◆ Task instructions ◆
Copy the entries from the line with "You are a GUI" to the line with "[x=428, y=574]", including both of those lines, and leave the pictures out.

◆ Data records ◆
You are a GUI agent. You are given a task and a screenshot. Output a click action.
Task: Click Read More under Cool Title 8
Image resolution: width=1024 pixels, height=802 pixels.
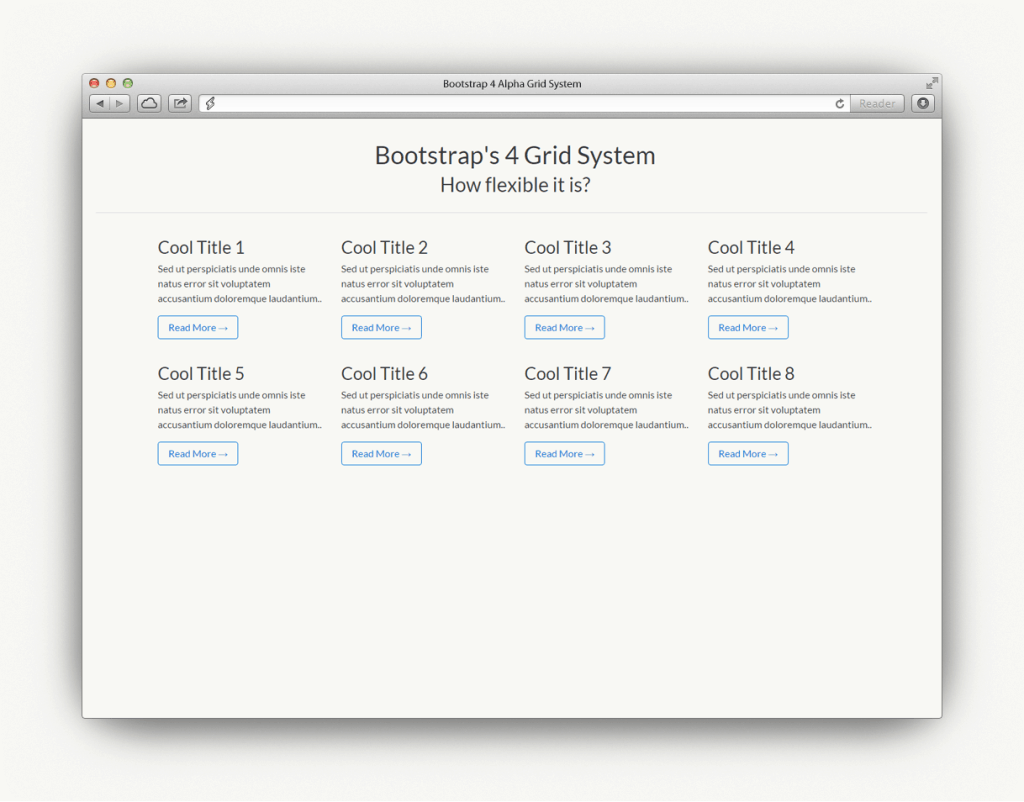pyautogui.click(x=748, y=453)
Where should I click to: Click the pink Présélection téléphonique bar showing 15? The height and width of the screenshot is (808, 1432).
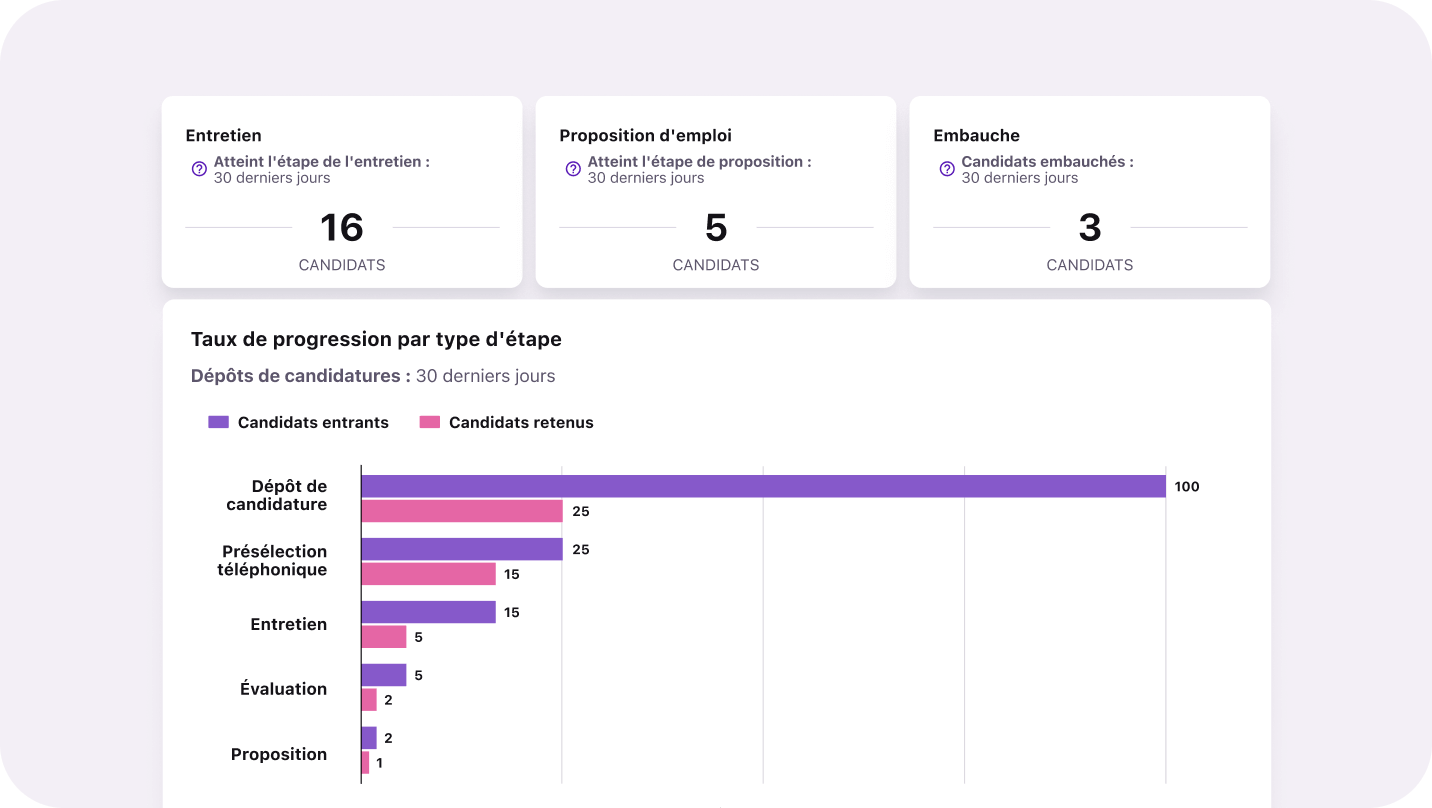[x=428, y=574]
...
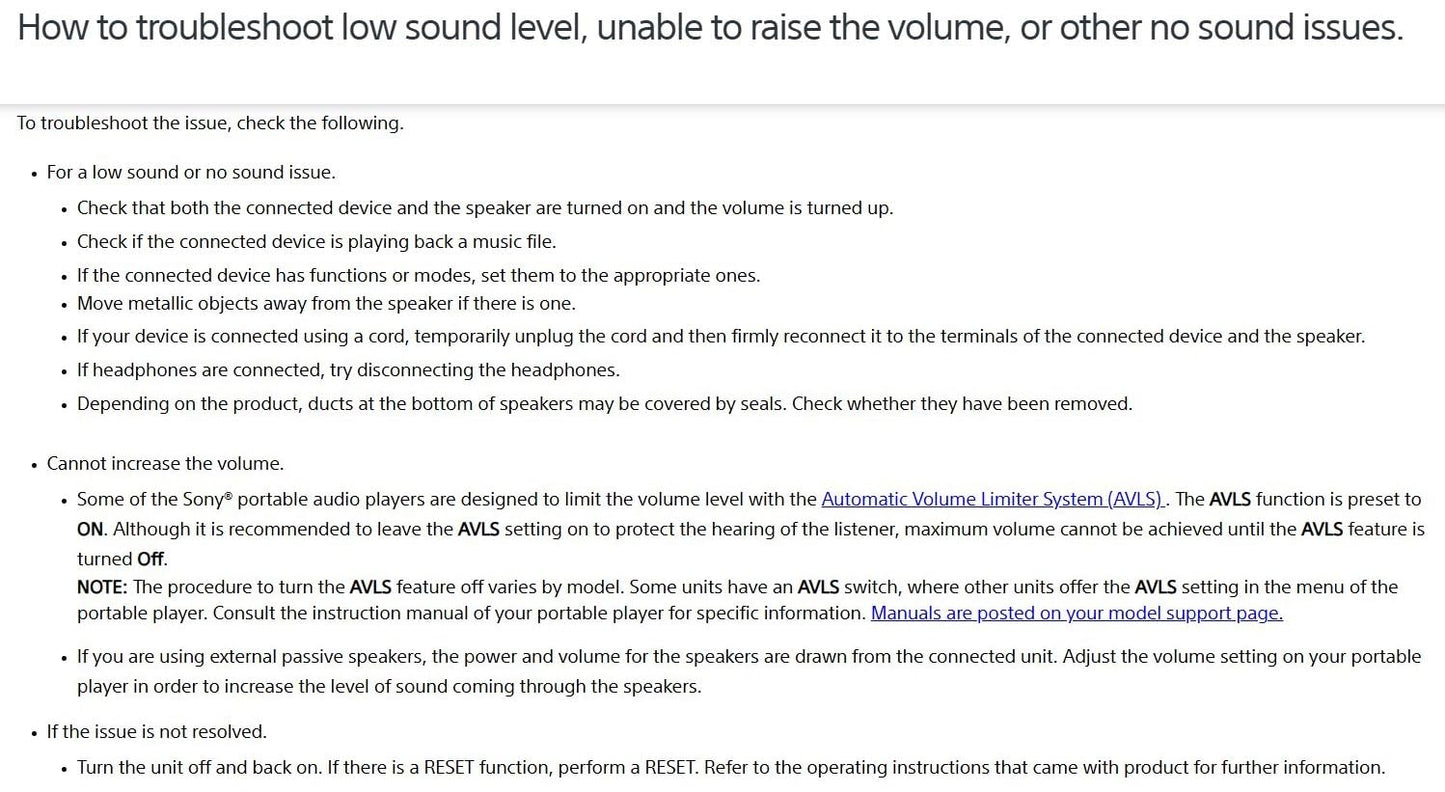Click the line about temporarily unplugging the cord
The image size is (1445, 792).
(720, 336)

◆ Correct output ◆
You are a GUI agent. You are given a task and a screenshot. Output a click action.
Task: Click Read More under Cool Title 8
Image resolution: width=1024 pixels, height=802 pixels.
pyautogui.click(x=748, y=453)
Where should I click to: Click the pink Présélection téléphonique bar showing 15? The height and width of the screenshot is (808, 1432).
[x=428, y=574]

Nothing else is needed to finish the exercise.